OBJECTIVES: Achondroplasia is a rare genetic disorder that prevents the changing of cartilage to bone, leading to disproportionate short stature, which can have serious complications that impact quality of life. The aim of this study is to elicit health state utility values (HSUV) corresponding to health states describing the burden of achondroplasia, via a TTO valuation approach with the general public.

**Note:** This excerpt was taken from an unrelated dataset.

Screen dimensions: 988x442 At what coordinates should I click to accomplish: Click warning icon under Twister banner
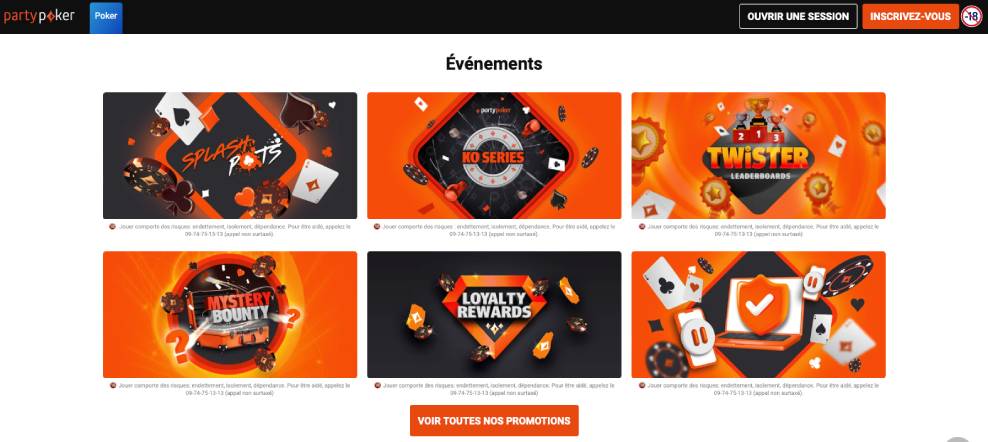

METHODS: A targeted literature review was undertaken to inform the health state descriptions, which were validated by clinical experts(n=2) and patient advocates(n=2) via semi-structured interviews. Ten health states were defined, with a pair of health states (no-complications or complications) created for each of the following age groups: up to2 years(HS1), 2-4 years(HS2), 5-14 years(HS3), 15-18 years(HS4) and 18+(HS5). A composite time trade-off (cTTO) exercise was undertaken based on the valuation study protocol v2.1 for the EQ-5D-5L instrument. The study was conducted face-to-face with a moderator in the UK and US. Descriptive statistics were computed for HSUV, and the difference in mean utility values within the health state pairs was tested via paired t-tests.

RESULTS: In total, 420 respondents were recruited; after quality checks, the analysis sample was n=354. The highest HSUVs were for the two youngest states (HS1;HS2), without complications, with mean values of 0.73(SD;0.39) and 0.76(SD;0.34), respectively. The lowest mean HSUVs were for the two oldest patient states, with complications (HS4;HS5), eliciting mean values of 0.55(SD;0.36) and 0.55(SD;0.34), respectively. Differences within age group pairs between no complications and complications were notable, with patient health states differences showing statistical significance (at p<0.05).

CONCLUSIONS: Overall, clear differences between HSUVs were seen between age groups with complications reducing the mean utility valuations. The study also showed HSUVs were lower when compared to average stature population. This study may be used further in economic models that estimate the value of treatments for achondroplasia.